Lay your two pieces on top of each other, right sides together, and stitch with a 1/2” seam allowance around 3 sides, stopping 1 1/2 inches below the top edge.
On the side seam, press the seam allowance flat, then turn the raw edge under toward the seam. Stitch into place around top opening. Note that the photo below was shot with only one side seam finished so you can see what I sewed; on your bag it won’t actually lay this flat but will look instead like the next image.
Turn the top down 1/2 inch on each side and stitch bottom edge (the edge you stitched in the first step) to form casing. This is two separate seams so that there are openings in the ends.
Using a safety pin, thread one tie through one casing, go across the gap and back through the other casing so both ends are on one side of the bag. Tie ends together. Starting on the opposite side of the bag, repeat with the other tie.
You should have two handles now, and when you pull both of them, the bag will close.
And that’s it! Put your lotion bar inside, and tie those handles in a bow if you’d like.
To use the lotion bars, just rub against your skin. Your body heat melts the oils on the surface, and the beeswax in the bar helps seal in the moisture.
What a great idea! I bet my son would love to help with his (except for the stove parts).
I am saving this for a mothers day gift. Plus it will probably take me that long to collect all the ingredients. 🙂 Thanks for sharing a great idea!
We need some of these!! I’ve got a Craft Gossip post scheduled for later today that features your tutorial: http://sewing.craftgossip.com/?p=85737 –Anne
“Your body head melts the oils on the surface”
Ehm, I do believe this would work with any other part of your body too.
Also, “body head” implies you have other heads than the one on your body – I’m hoping the FBI won’t find out!
LOL – have to tell my mom she’s slacking – I usually get morning texts when typos like that slip through!
These sound beautiful. One question – could they be made without any essential oil added to them? I have some people who are very sensitive to scents.
Absolutely – updated post to reflect that.
I had never heard of lotion bars before reading your blog about them. I decided to give it a try, so I made lemongrass scented lotion bars. They turned out great! I made the drawstring bags too. They are going to be great little Christmas gifts. I only had one left for myself, so I may be making another batch real soon.

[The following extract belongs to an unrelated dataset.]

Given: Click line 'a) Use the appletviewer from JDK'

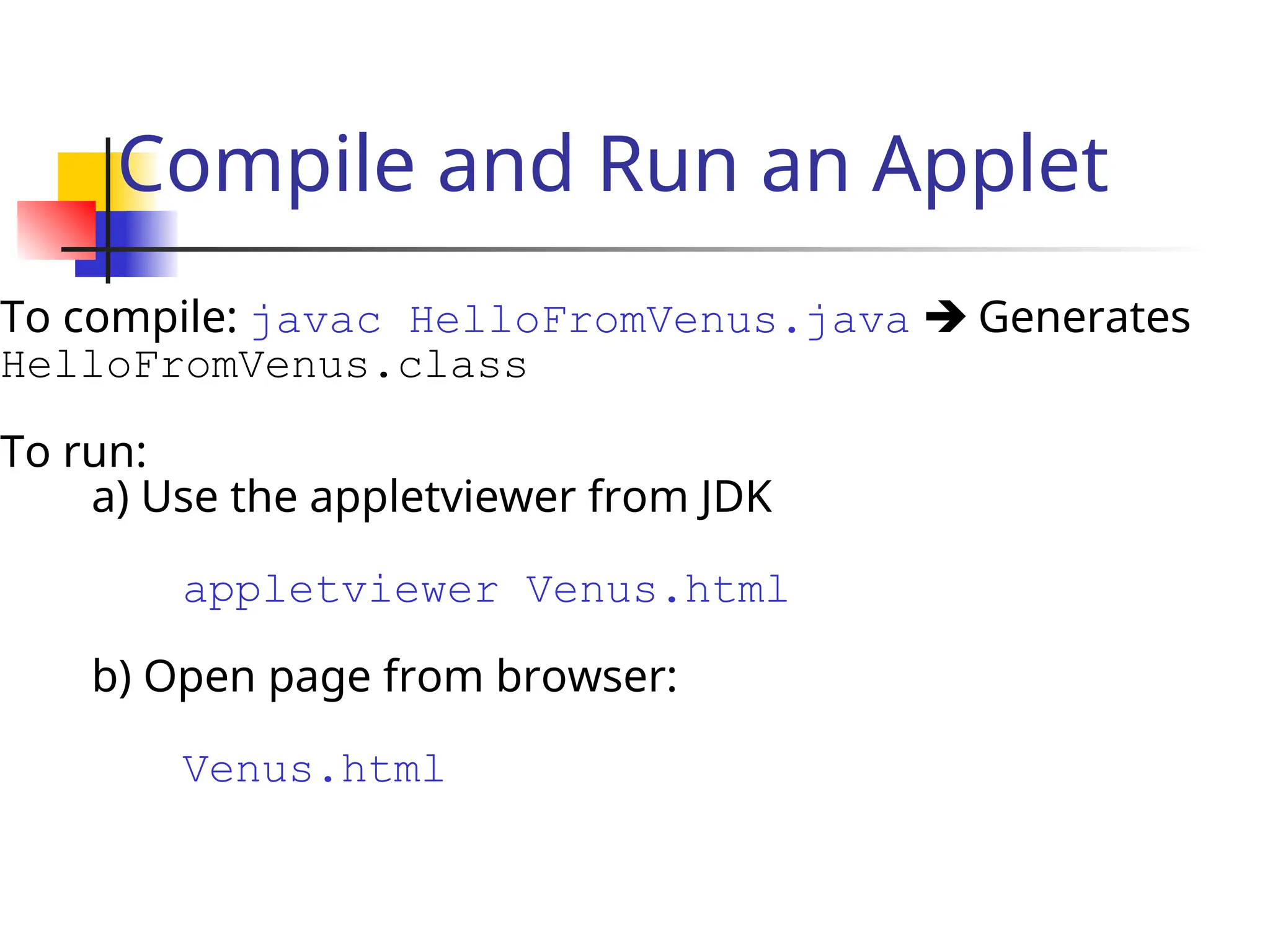Looking at the screenshot, I should click(x=432, y=497).
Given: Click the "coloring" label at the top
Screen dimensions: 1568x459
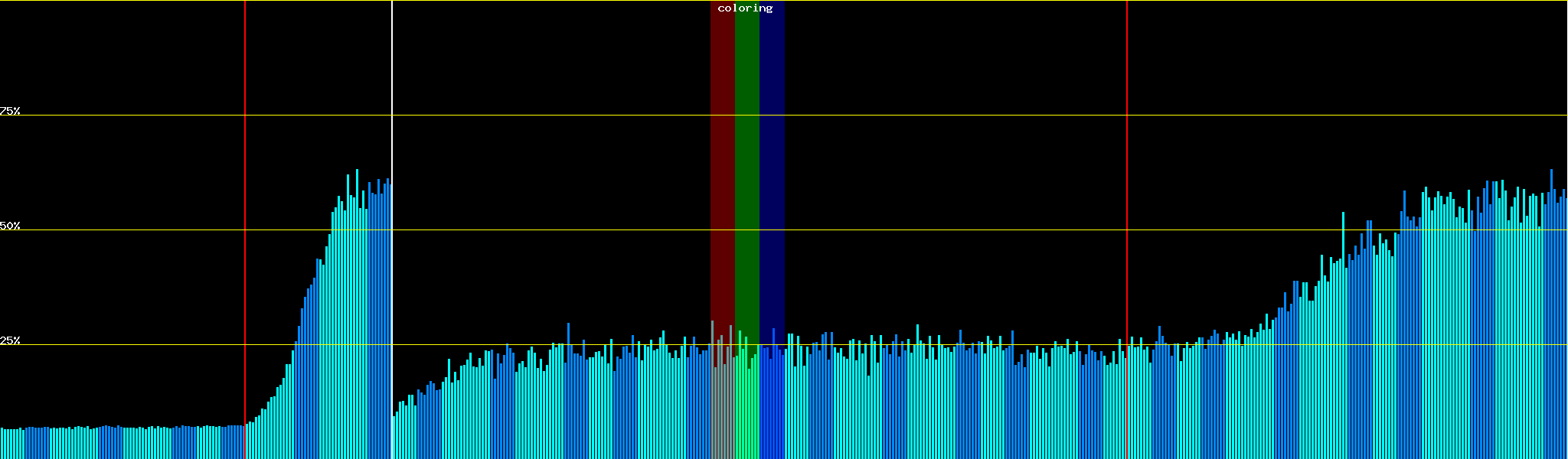Looking at the screenshot, I should (745, 8).
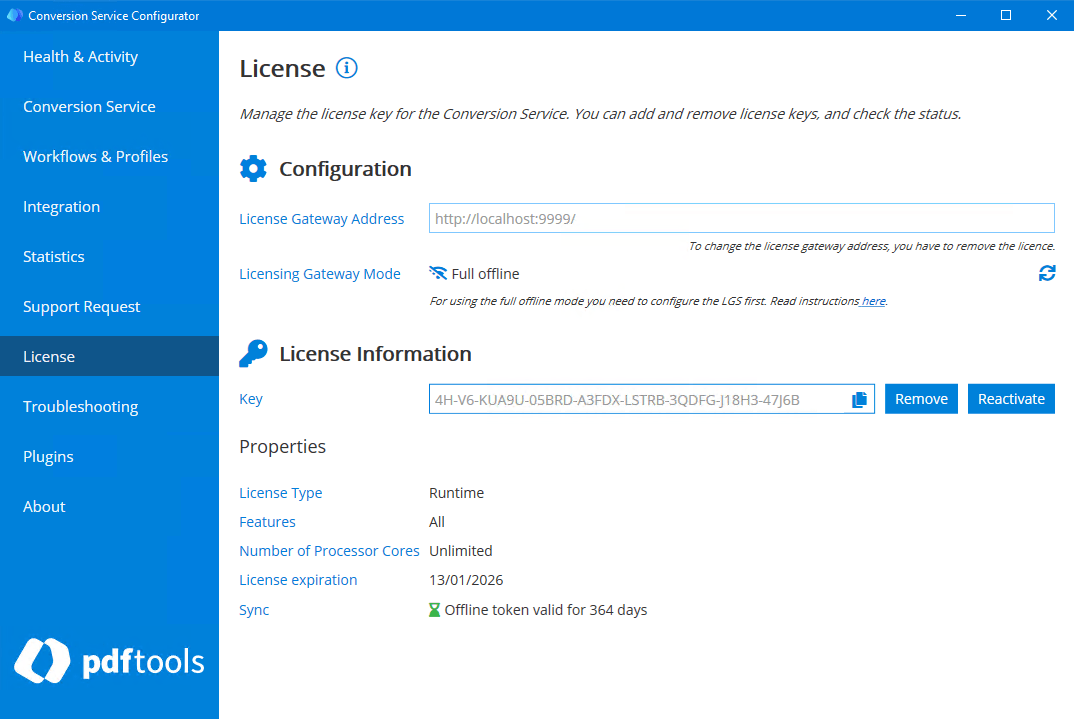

Just want clarification-this isn’t soap, that you’d use with water; it’s lotion, so you’d use it in place of regular hand lotion? I’ve never heard of this before, so wanted to make sure of what it is before I gift any! Thanks!
Very nice post thank you!
I made these lotion bars with the intention of giving them out over the holidays. I didn’t like them at all. After investigating in the materials needed they turned out very greasy to the point that after using one bar I threw the rest out. The only place they were good for was the bottom of my feet and vasoline still is the best there. Now I have all the oils and wax leftover.
It’s unfortunate that you threw them out. The recipe can be adjusted to your personal taste; just re-melt the bars. Add more beeswax if you feel they’re too oily, or more oil if you feel they’re too waxy. You can also try different oils or unrefined shea butter as part of the ingredients.
This is just one of many recipes for lotion bars available on the net. Look them up and play around with it. You are sure to create something you like, and will be happy that you know what is in it. You could also use some of the left over ingredients to make soap or lipbalm.